L’eau va-t-elle vraiment manquer ?

Si l’on raisonne de façon purement mathématique, le constat est clair : une ressource limitée, une demande en hausse constante et une qualité de l’eau qui se dégrade. Sans action, les tensions autour de l’eau sont inévitables, qu’elles soient sanitaires, économiques ou sociales. Mais ce scénario n’est pas une fatalité.

Quelles solutions pour préserver l’eau potable ?

Plusieurs leviers existent déjà, et certains sont à portée immédiate.
Le premier consiste à mieux traiter les eaux usées avant leur rejet dans la nature. Les eaux les plus polluées doivent être nettoyées en profondeur, tandis que les eaux moins chargées peuvent être réutilisées pour certains usages, comme les toilettes ou l’arrosage. La lutte contre les fuites dans les réseaux de canalisations est également essentielle. Dans certaines villes, une part importante de l’eau potable se perd avant même d’arriver au robinet. Enfin, une autre voie se développe rapidement : le dessalement de l’eau de mer. Il existe aujourd’hui environ 20 000 usines de dessalement dans le monde. Cette technologie permet de produire de l’eau douce à partir de l’eau salée, mais elle reste énergivore et soulève des enjeux environnementaux qui nécessitent des solutions durables.

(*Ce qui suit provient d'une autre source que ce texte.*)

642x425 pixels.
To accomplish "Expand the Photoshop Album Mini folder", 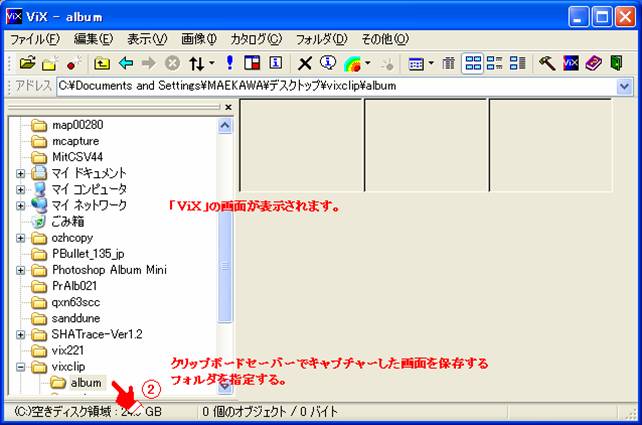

Et à notre échelle, que peut-on faire ?

La question de l’eau potable n’est pas réservée aux pays lointains. Elle concerne aussi nos usages quotidiens, la manière dont nous consommons, filtrons, économisons et respectons l’eau. Mieux comprendre d’où vient l’eau, comment elle est traitée et comment elle peut être préservée est déjà un premier pas. S’équiper de solutions adaptées, réduire le gaspillage et valoriser une eau de qualité font partie des réponses concrètes à ce défi global.

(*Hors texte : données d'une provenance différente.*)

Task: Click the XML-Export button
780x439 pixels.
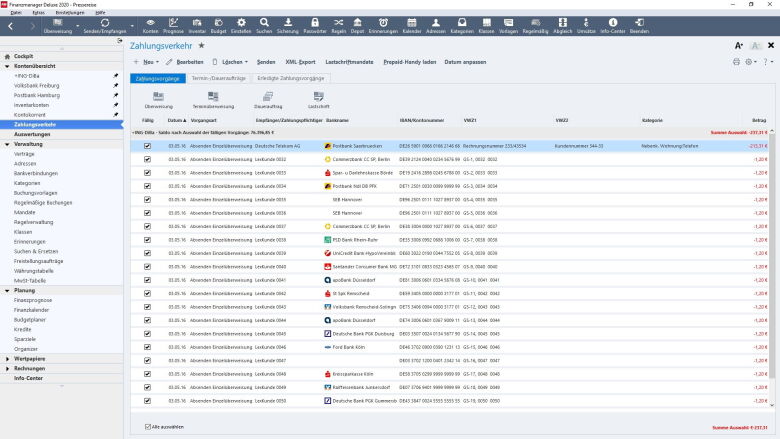Action: pyautogui.click(x=300, y=62)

En résumé : Point clé À retenir

Disponibilité de l’eau  Moins de 1 % de l’eau terrestre est réellement accessible
Principaux usages
Agriculture et industrie consomment 95 % de l’eau
Causes de la pénurie
Urbanisation, climat, pollution, surexploitation
Problème majeur
Eaux usées insuffisamment traitées
Solutions possibles
Traitement, réutilisation, réduction des fuites, dessalement
Rôle des citoyens
Compréhension, sobriété, équipements adaptés

 

L’eau potable n’est pas une ressource acquise pour toujours. Elle est fragile, précieuse et profondément liée à nos choix collectifs comme individuels. Se poser des questions, c’est déjà commencer à y répondre.